From Wikimedia Commons, the free media repository
Jump to: navigation, search

Images from NYPL Digital Gallery[edit]

Assigned to Progress Bot name
Dcoetzee Uploading Dcoetzee

Will be great if we batch upload PD-images from NYPL Digital Gallery - http://digitalgallery.nypl.org/nypldigital/index.cfm NYPL Digital Gallery provides free and open access to over 685,000 images digitized from the The New York Public Library's vast collections, including illuminated manuscripts, historical maps, vintage posters, rare prints, photographs and more. --Butko (talk) 14:45, 14 April 2009 (UTC)

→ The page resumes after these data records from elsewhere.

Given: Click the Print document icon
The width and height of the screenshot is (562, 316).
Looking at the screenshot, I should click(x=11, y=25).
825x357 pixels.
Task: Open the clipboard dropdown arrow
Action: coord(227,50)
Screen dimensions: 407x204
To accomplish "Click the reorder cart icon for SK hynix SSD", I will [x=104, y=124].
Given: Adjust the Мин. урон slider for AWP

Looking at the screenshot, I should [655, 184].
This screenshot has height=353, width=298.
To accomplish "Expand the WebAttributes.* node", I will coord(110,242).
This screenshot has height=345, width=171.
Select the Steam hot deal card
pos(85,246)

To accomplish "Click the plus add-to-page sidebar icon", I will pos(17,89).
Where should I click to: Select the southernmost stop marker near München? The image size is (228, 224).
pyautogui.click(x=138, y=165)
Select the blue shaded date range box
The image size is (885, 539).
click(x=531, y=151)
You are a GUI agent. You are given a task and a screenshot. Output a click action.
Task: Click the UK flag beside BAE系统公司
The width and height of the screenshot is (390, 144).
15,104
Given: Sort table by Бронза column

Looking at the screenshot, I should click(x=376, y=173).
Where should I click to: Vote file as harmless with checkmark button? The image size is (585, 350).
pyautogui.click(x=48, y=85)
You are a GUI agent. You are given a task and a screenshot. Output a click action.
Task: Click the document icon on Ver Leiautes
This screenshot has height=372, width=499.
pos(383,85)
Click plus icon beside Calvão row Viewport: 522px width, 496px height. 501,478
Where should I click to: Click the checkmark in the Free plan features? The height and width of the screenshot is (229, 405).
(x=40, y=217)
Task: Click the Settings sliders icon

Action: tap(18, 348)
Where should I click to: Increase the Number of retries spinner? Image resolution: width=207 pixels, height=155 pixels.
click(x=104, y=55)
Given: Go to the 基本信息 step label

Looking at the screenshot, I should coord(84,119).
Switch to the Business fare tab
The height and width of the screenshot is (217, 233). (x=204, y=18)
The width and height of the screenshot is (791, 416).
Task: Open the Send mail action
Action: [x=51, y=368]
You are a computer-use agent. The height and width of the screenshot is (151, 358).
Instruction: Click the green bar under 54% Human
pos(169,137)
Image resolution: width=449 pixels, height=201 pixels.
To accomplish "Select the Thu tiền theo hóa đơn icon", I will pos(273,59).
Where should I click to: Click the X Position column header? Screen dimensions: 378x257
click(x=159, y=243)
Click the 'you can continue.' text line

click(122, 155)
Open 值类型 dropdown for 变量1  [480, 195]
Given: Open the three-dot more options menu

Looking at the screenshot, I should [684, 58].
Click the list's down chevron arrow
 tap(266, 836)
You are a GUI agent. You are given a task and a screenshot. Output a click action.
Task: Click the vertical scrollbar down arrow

  • This collection turned out to be more promising than I supposed. They use LizardTech ContentServer to serve up their images, whose API is described here. Here's how you extract original TIFFs at full size: first use a "browse" query to obtain some XML including the image dimensions, like this one [1]. The folder name and image name can be obtained from URL of the zoom view. Then, use a getimage query like this one [2] to get the full size TIFF, specifying the dimensions from the previous query. Tada. Close examination shows no artifacts in the TIFF - these are original scans (internally, they are SID images). The first one I extracted was 3845 × 4947, about 60 MB as a TIFF, and 27 MB as a PNG (which you can preview here). They throttle you at 80 KB/s per transfer, but they do allow simultaneous transfers; any way you look at it though it would take a long time to fetch all the images we need. In light of the long download time per image, we're going to want to license filter before downloading. Dcoetzee (talk) 07:00, 15 April 2009 (UTC)
  • Update: their complete collection of high-resolution images is browsable here. This can be used to easily obtain a list of folder-name pairs. I'll presently begin downloading. Dcoetzee (talk) 06:23, 16 April 2009 (UTC)
  • Update: a better way to download these is to use the "getfile" function to get the raw .sid files, which are highly compressed (as in [3]) and then use LizardTech's command-line decoder to convert to TIFF ([4]). This is a quicker download and doesn't even require the dimensions. Dcoetzee (talk) 22:12, 16 April 2009 (UTC)
  • I'm still in the middle of grabbing these. Enumerating IDs turned out to be trickier than I thought, because the folders are so large the browse interface times out on them. I ended up enumerating them instead using wildcard searches on single letters. Even just looking at the high res images, it's a lot of data. All told we're talking at least 100 GB in PNGs, and I'm pretty sure all of the high-resolution images are public domain works, although that will require further confirmation. It's an excellent source. Dcoetzee (talk) 06:59, 22 April 2009 (UTC)
  • Update: I've enumerated about 65000 high-res images, and am in the process of downloading and converting them to PNGs, slow enough to not overwhelm their bandwidth. So far I've retrieved about 17250, occupying 323 GB. I'm also in the process of generating image descriptions of them based on NYPL metadata. I've created Category:New York Public Library Digital Gallery and plan to start uploading some of them soon. Dcoetzee (talk) 13:18, 16 May 2009 (UTC)
  • Update: I've had contact from a representative of the NYPL, who has been very helpful in furnishing IDs and sanctioning the sharing of their public domain images. He gave me a list of about 40,000 stereographs which I can begin uploading immediately as soon as I put together a suitable fully-automated upload tool for the task. Dcoetzee (talk) 21:43, 25 June 2009 (UTC)
    • Great work. I think this is good news and I'm very happy that someone over there is nice enough to help out.--Diaa abdelmoneim (talk) 20:46, 27 June 2009 (UTC)
      • I have just begun automated uploading of this collection of 40,000 images, which are being placed along with existing images in Category:Images from the New York Public Library. Each image and its metadata is being downloaded from NYPL on-the-fly. Dcoetzee (talk) 03:11, 28 June 2009 (UTC)
      • Update: I've estimated that at my present rate of upload, the current collection being uploaded (which actually contains 84000 images) will require about 7 weeks to upload, and will occupy about 500 GB. Dcoetzee (talk) 10:38, 28 June 2009 (UTC)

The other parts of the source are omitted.